The Angel Esmeralda
- First edition
- Author: Don DeLillo
- Language: English
- Genre: Short stories
- Publisher: Scribner
- Publication date: November 2011
- Publication place: United States
- Media type: Print

= The Angel Esmeralda =

2011 collection of short stories by Don DeLillo

The Angel Esmeralda: Nine Stories is a collection of short stories by Don DeLillo.

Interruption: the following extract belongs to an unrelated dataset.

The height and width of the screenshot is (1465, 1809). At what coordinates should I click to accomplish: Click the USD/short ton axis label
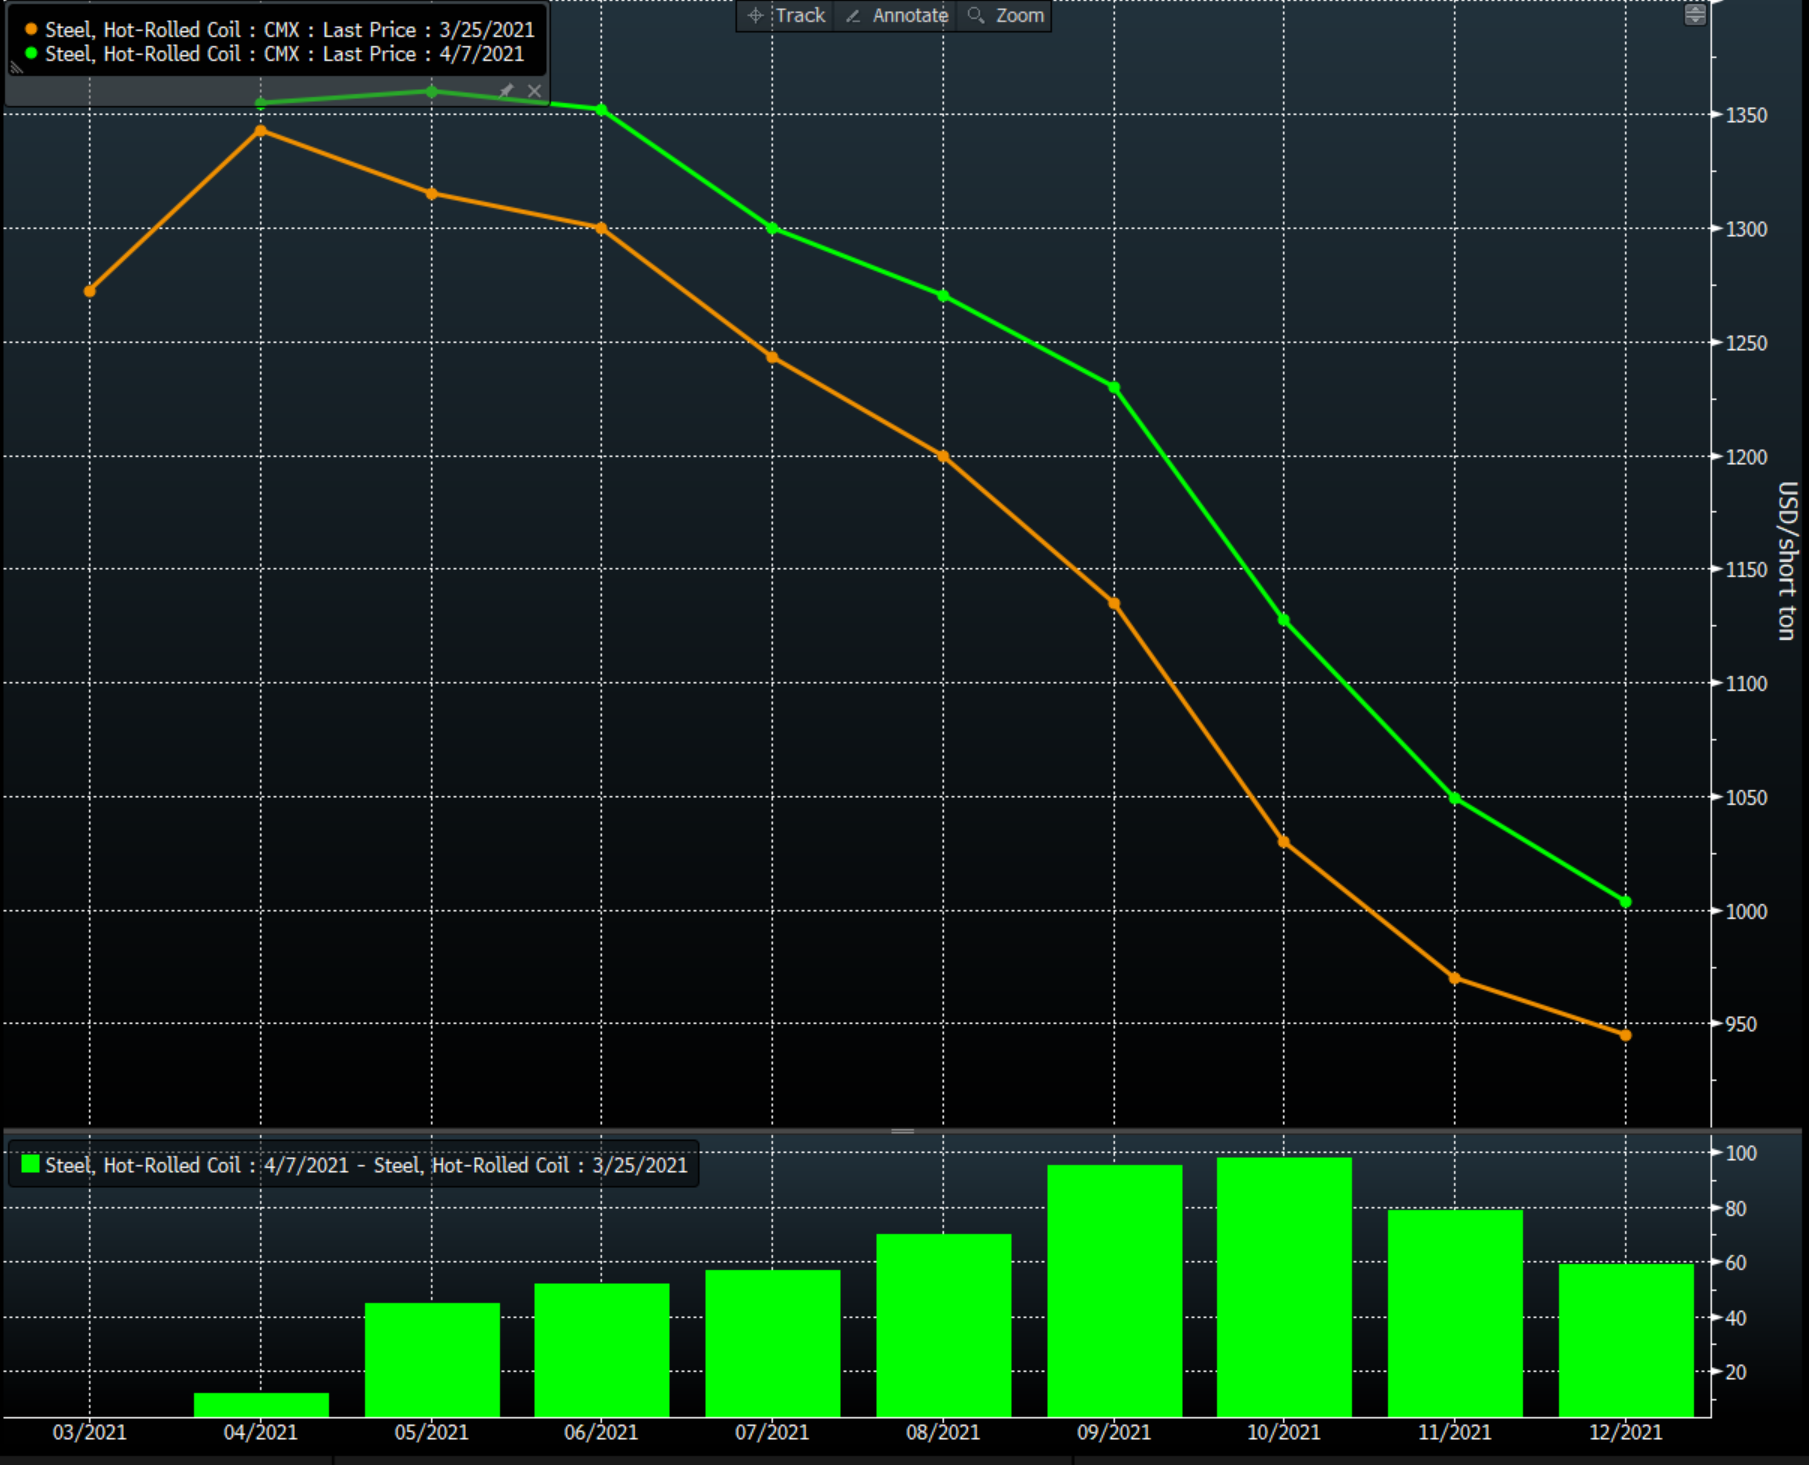tap(1786, 560)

The nine stories are printed in chronological order and were written between 1979 and 2011. It is DeLillo's only such collection.

==Contents==

| Story | Originally published in | Date |
|---|---|---|
| "Creation" | Antaeus | Spring 1979 |
| "Human Moments in World War III" | Esquire | July 1983 |
| "The Runner" | Harper's | September 1988 |
| "The Ivory Acrobat" | Granta | Autumn 1988 |
| "The Angel Esmeralda" | Esquire | May 1994 |
| "Baader-Meinhof" | The New Yorker | April 1, 2002 |
| "Midnight in Dostoevsky" | The New Yorker | November 30, 2009 |
| "Hammer and Sickle" | Harper's | December 2010 |
| "The Starveling" | Granta | Autumn 2011 |

== Reception ==
The Guardian described the stories as "masterfully designed" and "great art." Writing in The New Yorker, Martin Amis said: "These nine pieces add up to something considerable, and form a vital addition to the corpus." The New York Times called the stories "excellent" and said "DeLillo packs fertile ruminations and potent consolation into each of these rich, dense, concentrated stories." The Daily Telegraph called the stories "robustly brilliant."